Scott, you start the book with a rather negative view of today’s leaders. Chapter 1 is titled “A Crisis of Trust.” You say that everywhere you look, you see signs of a systemic leadership problem. You cite studies showing our trust in institutions has been declining for forty years. You even label the Gen X and Gen Y youth as “Jaded Generations.” How did we get here and how is this impacting today’s up-and-coming leaders?
I don’t know how trust got such a bad reputation, but we’re here, and we have to do something about it. There’s no one reason why, but I think it’s fair to say that nobody has stood up and said, “ENOUGH!” It’s become too easy to look the other way, to say “good enough.”

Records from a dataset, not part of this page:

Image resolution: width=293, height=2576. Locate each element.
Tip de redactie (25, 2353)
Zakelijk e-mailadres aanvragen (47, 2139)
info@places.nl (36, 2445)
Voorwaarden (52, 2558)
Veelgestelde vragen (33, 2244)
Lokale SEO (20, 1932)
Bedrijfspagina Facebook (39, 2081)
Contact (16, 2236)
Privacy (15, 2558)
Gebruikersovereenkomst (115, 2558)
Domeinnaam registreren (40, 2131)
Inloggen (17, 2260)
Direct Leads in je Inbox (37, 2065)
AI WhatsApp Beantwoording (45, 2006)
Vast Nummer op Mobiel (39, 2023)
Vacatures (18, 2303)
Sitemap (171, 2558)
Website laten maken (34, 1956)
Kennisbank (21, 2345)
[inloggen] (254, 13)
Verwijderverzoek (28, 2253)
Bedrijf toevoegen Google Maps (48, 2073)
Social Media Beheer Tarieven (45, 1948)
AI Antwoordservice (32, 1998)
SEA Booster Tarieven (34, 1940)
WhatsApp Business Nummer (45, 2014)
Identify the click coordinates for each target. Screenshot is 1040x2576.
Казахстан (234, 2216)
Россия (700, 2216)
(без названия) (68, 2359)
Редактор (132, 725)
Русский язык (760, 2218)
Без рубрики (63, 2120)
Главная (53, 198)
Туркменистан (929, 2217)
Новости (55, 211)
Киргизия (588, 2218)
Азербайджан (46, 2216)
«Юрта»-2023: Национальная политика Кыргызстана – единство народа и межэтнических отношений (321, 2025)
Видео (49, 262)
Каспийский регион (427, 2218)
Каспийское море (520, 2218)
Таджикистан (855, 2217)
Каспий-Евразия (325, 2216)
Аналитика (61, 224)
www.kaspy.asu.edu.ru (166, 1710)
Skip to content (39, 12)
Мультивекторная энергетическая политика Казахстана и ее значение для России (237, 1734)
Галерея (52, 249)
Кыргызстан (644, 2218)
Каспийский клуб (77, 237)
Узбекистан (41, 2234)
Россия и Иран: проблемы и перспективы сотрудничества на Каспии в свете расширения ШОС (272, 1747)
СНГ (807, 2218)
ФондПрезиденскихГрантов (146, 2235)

The crisis of trust in this country is especially important to today’s youth. There was a time in my life when I could trust teachers, coaches, clergymen and executives. I experienced it firsthand. The younger generations have no foundation of trust from which to build, learn or be inspired, so their default position is a lack of trust. That’s a huge problem.
What led you to write Dare?
I’ve been repeatedly inspired by executives who take the dare in their own way. I have witnessed miraculous results from leaders who dare to adopt honesty as a business strategy. Seeing it work motivated me to want to broaden the reach of the message and to do the same for others.
In the book I chronicle a situation where a senior executive was talking about an issue with compensation at his company’s annual meeting. Rather than search for some deceptive way to deliver the news, he admitted to making a mistake and he vowed to make it right. That seven-minute conversation literally changed the course of the company forever. Why? Because he allowed himself to be vulnerable, transparent and empathetic. These are core principles we teach to every person who attends a Speakeasy course, which he did, and they’re at the heart of authenticity.